Closed mjo22 closed 6 months ago
I feel like there's multiple factors missing. That said, it's a bit tricky to make sure we have them all without going into the math you are using for the detector model (I'm afraid I haven't been staying very caught up there). Moreover I'm afraid the linked CisTEM code wasn't helpful for me (maybe I was looking in the wrong places). Do you have a mathematical reference for your model you could share? If it helps to have something to refer to, I've been looking at Chapter 4.3 of the IUCr International Tables for Crystallography, Volume C, Chapter 4.3.
The error function is an interesting question. I think in the end it comes down to how finely we need to parameterize our volumes (in real space) due to other factors, e.g. to avoid spurious correlations as a function of rotation. I feel like we should get some numerical tests on the effect of resolution before we commit one way or the other.
The reference used for the cisTEM scattering potential seems to be the appendix of Vulovic et al 2013 (https://pubmed.ncbi.nlm.nih.gov/23711417/). I believe that the object we are after is $\sigma V_z(x, y, z)$, given in Eq. 22. We should carefully work this out...
Re, the error function and resolution: The reason it is important for cisTEM may be for the purpose of high-resolution 2D template matching. If this is true, this may become important for me. But as you say, I think it makes sense to make a small correction to the current code, run some tests, and then build from there!
Regardless, a parameter we may need to include is some kind of downsample factor. Namely, let's say we ask for a voxel size of 1.0 A but specify a downsample factor of 2. Then, create a voxel grid at 0.5 A and then downsample to 1.0 A. People seem to do this regardless of if they use the error function or a gaussian.
Hello, Kawamura here.
Just looking into this.
Regarding using the error function(s) instead a gaussian, I have looked into this numerically.
It's related to how small the pixel size is versus the decay length of the Gaussian. Think area-under-the-curve from integral calculus.
The Gaussian drops off to exp(-x^2/2) when we are x standard deviations away. That's exp(-4.5)=1% at 3 std!
So if the pixel size is too large, then the Gaussian decays to near zero. Hence we need to integrate the Gaussian density inside the pixel. Hence the (difference of) error function(s). You get a difference in the x and y direction, so err_1_x - err_2_x and err_1_y - err_2_y, so 4 error function evaluations.
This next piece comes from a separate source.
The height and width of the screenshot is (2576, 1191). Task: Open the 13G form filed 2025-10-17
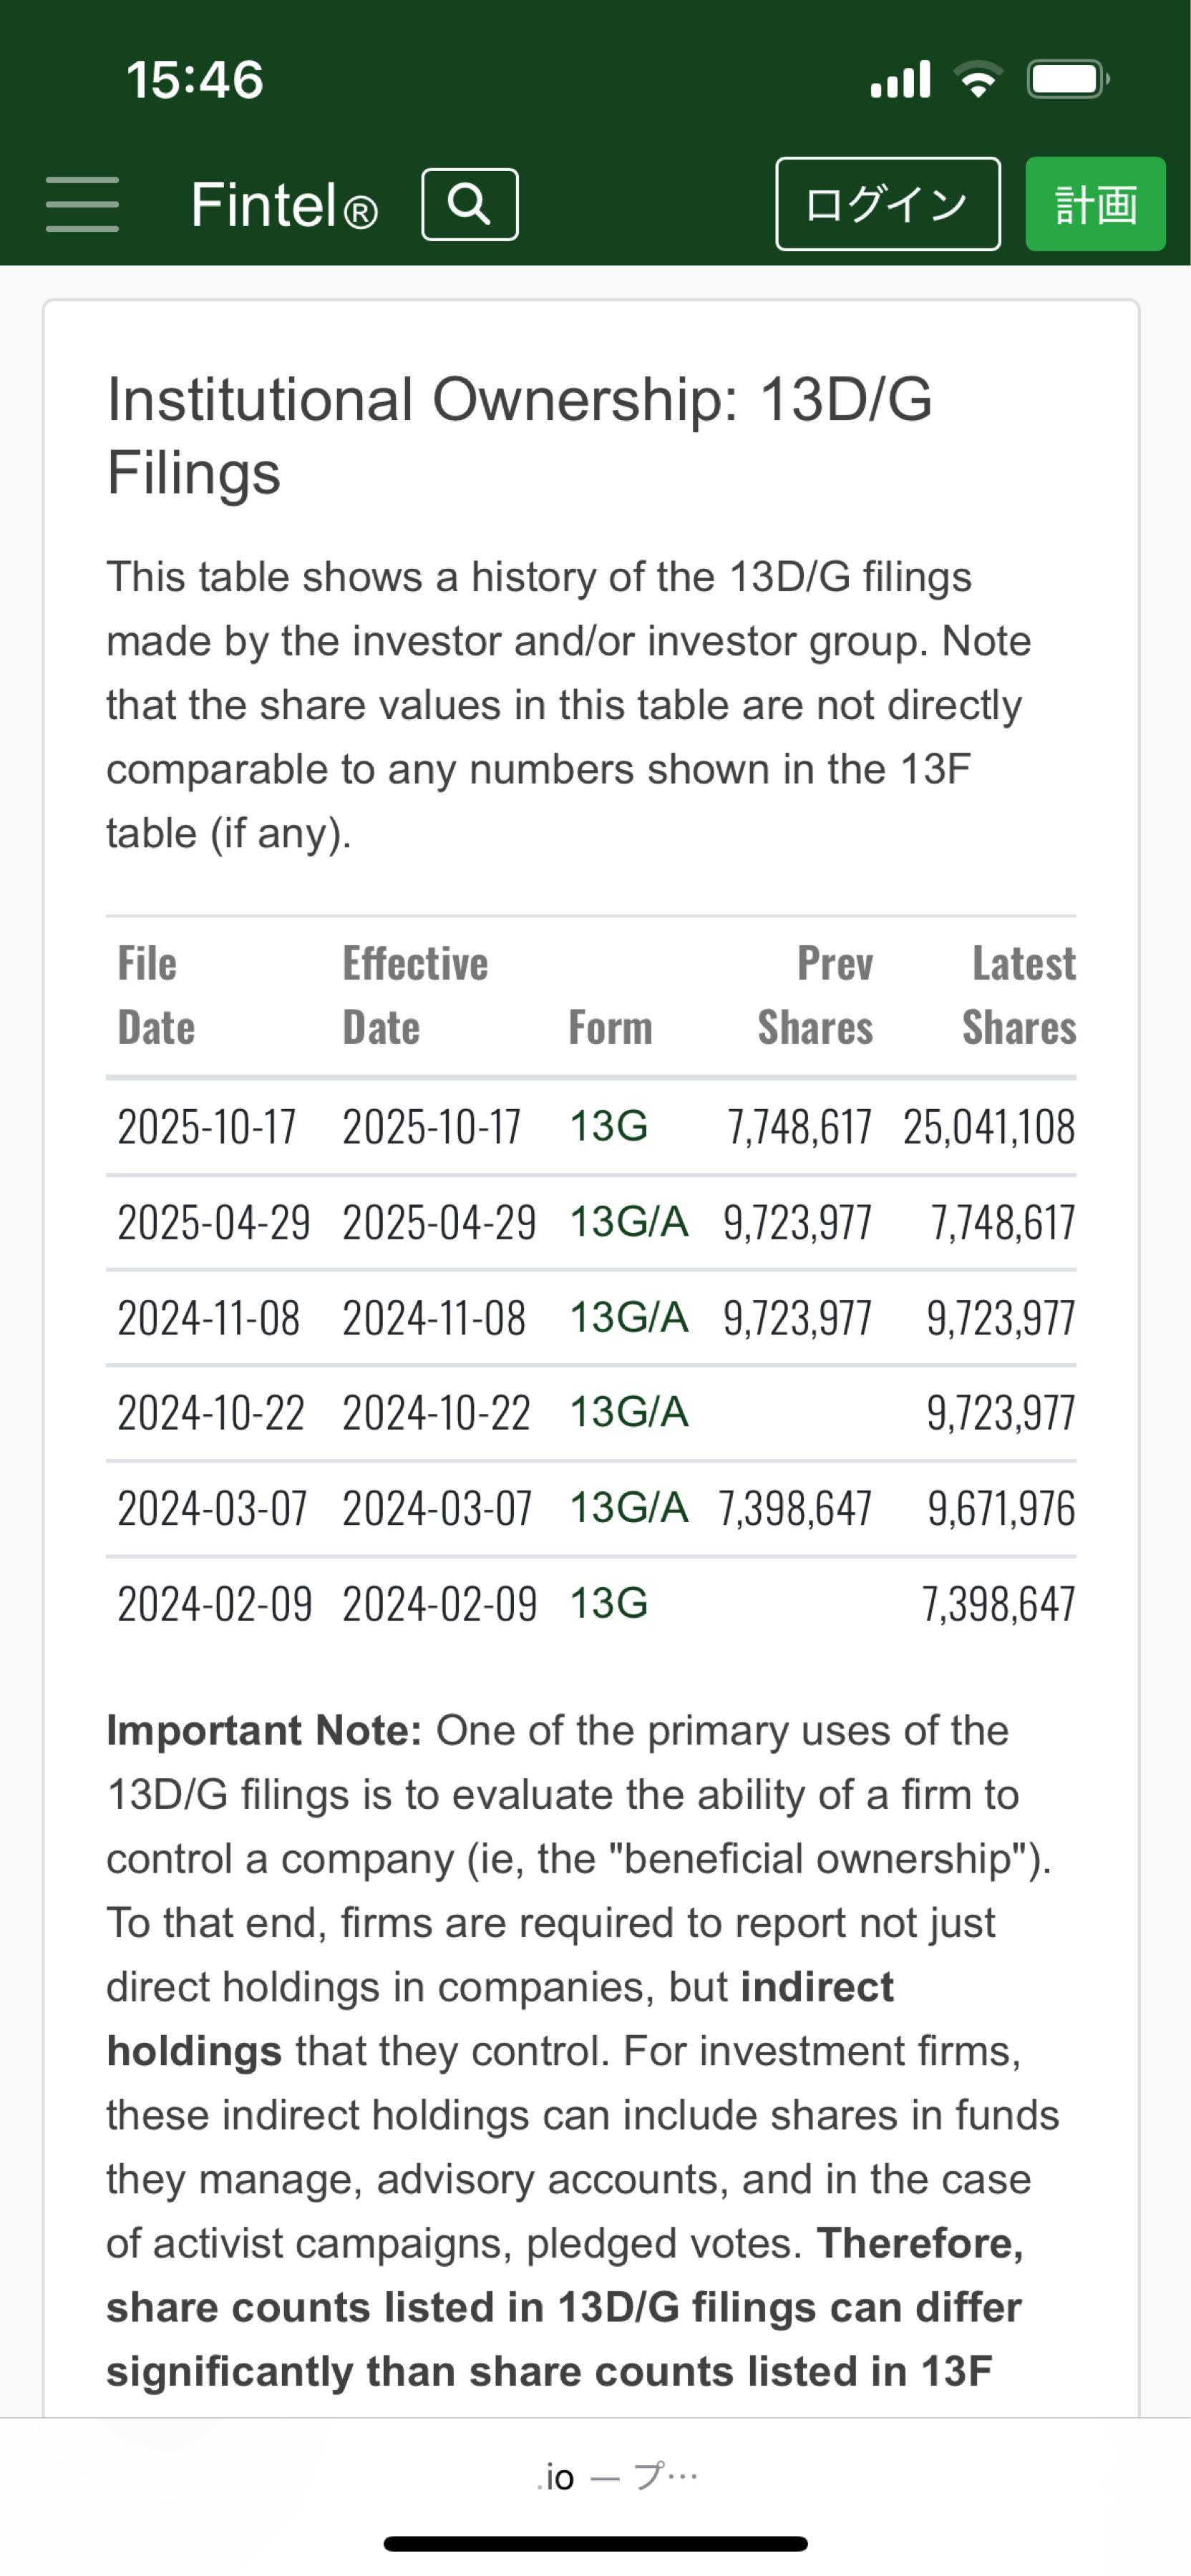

So either you have very tiny pixels and
Here are some notes on Cowley and Peng https://github.com/mjo22/cryojax/issues/179
@jkawamura8 @ehthiede and @mjo22 After a few hours of making notes on the refs in #179, I have a concrete procedure to getting the units of a_i
and b_i
right:
multiply s^2 to b_i with the_right_factors.
sum up f_atom = sum_{i=1}^5 a_i exp(the_right_factors*b_i*s^2)
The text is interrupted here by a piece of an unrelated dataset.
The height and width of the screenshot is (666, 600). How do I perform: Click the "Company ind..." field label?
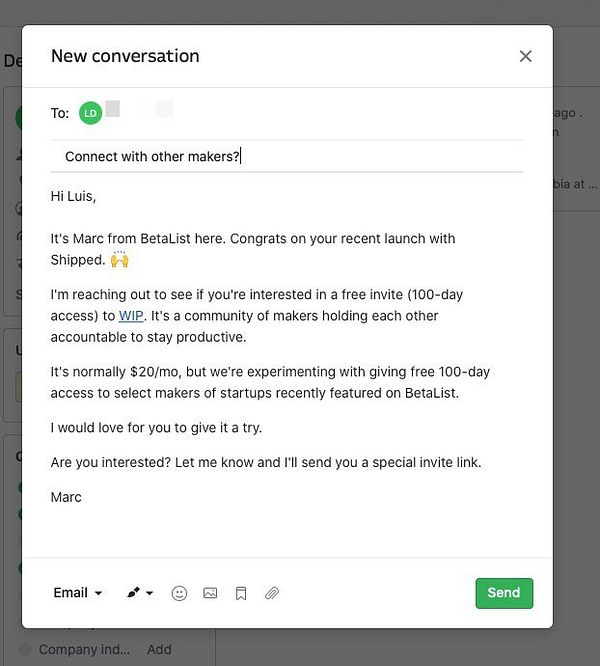point(84,649)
to get f^B for the right atom.
The potential distribution is defined from 2. in equation 4.3.1.32. This equation says the Fourier transform of the real spaced potential is \sum_atom f_atom exp(2 pi i h r_atom)
.
Consider the function evaluate_3d_real_space_gaussian
:https://github.com/mjo22/cryojax/blob/df1407634d546574fdac242e596eb2077cd29cbb/src/cryojax/simulator/_potential/_voxel_potential.py#L564 https://github.com/mjo22/cryojax/blob/df1407634d546574fdac242e596eb2077cd29cbb/src/cryojax/simulator/_potential/_voxel_potential.py#L589-L593 It takes the real spaced Fourier transform of 3. The factors needs to match with
a. The convention of the Fourier transform used
b. How you Fourier transform a Gaussian.
The absolute value of a_i factors can be determined by matching to some standard, as in Himes and Grigorieff (2021) Figures 2,3,4 (see below).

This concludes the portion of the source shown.